_ЗАДАНИЕ:_
Продолжите приведенный ниже рассказ о старце Иларионе с того места, где он заканчивается.

_ФРАГМЕНТ ТЕКСТА:_
_ _ _ _ _
Макаренков с улыбкой принял булку и поехал. Но, как только стемнело, поднялась вьюга, путники сбились с дороги и застряли в сугробах. Лошади стали, положение было тяжкое. Тут только почувствовал помещик, как прав был старец, и начал призывать его в горячей молитве, которая и была вскоре услышана. Вдали показался огонек. Путники поехали на него и добрались до убогих выселок. Они еле согрелись в курной избе, но были спасены от смерти, и Макаренков съел весь ужин, припасенный старцем.
Г-жа Голдобина купила мускатных орехов и понесла их старцу, отобрав себе два самых крупных. «Положи орехи и послушай-ка меня, – сказал ей отец Иларион. – Один старец послал учеников ловить рыбу. Они отобрали себе крупную рыбу, а мелочь принесли старцу. А старец заметил им: «дети-то тут, а мать с отцом где же?»
Отец Иларион в молодости сильно хотел идти на поклонение в Иерусалим, но это ему не удалось и тревожило его. Он, уже в старости, решил послать туда своего келейника Капитона и на дорогу дал ему три рубля, сказав: «сходи за меня – я не мог сходить». Капитон ответил, что с этими деньгами и до Киева не дойдешь. «Не бойся, – возразил отец Иларион, – еще мне 25 рублей обратно принесешь». Келейник отправился, был в Иерусалиме и привез старцу 25 рублей.
_ _ _ _ _
_НАБОР ДАННЫХ:_
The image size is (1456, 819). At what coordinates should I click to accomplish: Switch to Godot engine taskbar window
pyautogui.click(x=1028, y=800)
_ _ _ _ _
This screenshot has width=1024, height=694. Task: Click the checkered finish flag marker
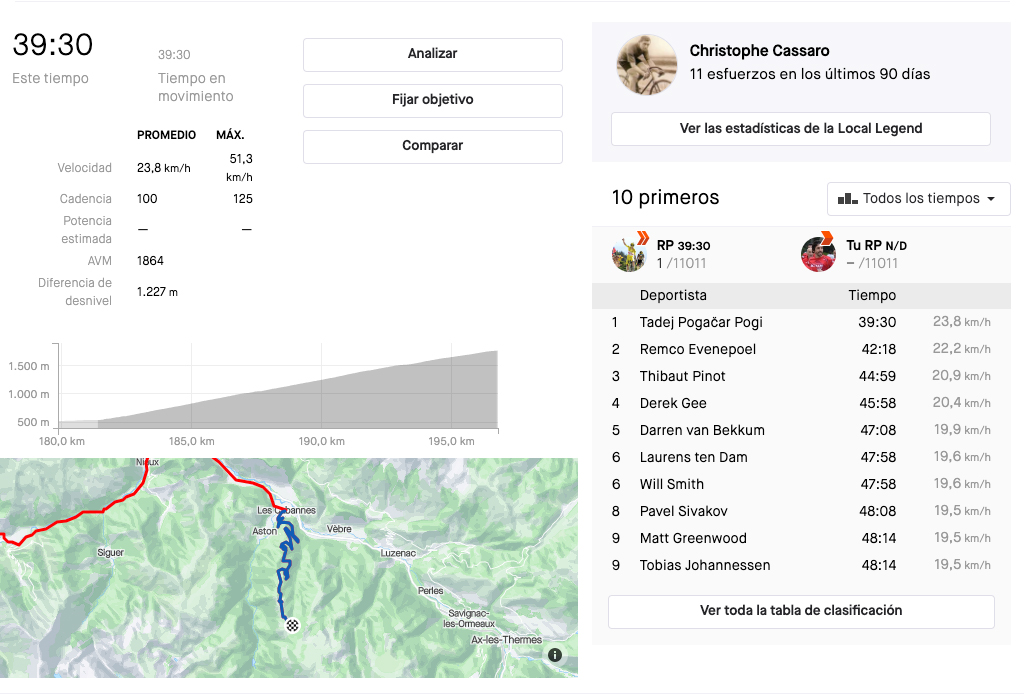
_ _ _ _ _
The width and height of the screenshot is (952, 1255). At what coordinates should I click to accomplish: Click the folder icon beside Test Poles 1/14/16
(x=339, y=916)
_ _ _ _ _
_ОТВЕТ НА ЗАДАНИЕ:_
В Киеве, до которого он дошел счастливо, встретился ему добрый и состоятельный человек, искавший попутчика до Иерусалима. Он довез его на свой счет туда и обратно и, расставаясь, подарил за сопутствие 25 рублей.
Приблизились последние годы жизни старца. Года за три до кончины он уже не мог ходить в церковь, еще реже говорил с посетителями. Но чрез келейника отвечать никому не отказывал.
От сурового поста его желудок сделался почти неспособным к принятию пищи, – так что трапеза готовилась ему по одному разу в месяц. За шесть недель до кончины он так ослабел, что не мог вставать с диванчика и ничего не ел, даже просфоры; он единственно глотал воду из колодца, вырытого им когда-то в Головинщинском Воловом овраге. По молитвам старца о том, чтоб смерть была предсказана ему видимым знаком, за 6 недель до смерти почернел у него на левой ноге большой палец. Чувствуя близость конца, о. Иларион торопил окончание церкви в селе Губине, о которой особенно радел, и много думал, и молился о будущем открытии и устроении Троекуровской общины.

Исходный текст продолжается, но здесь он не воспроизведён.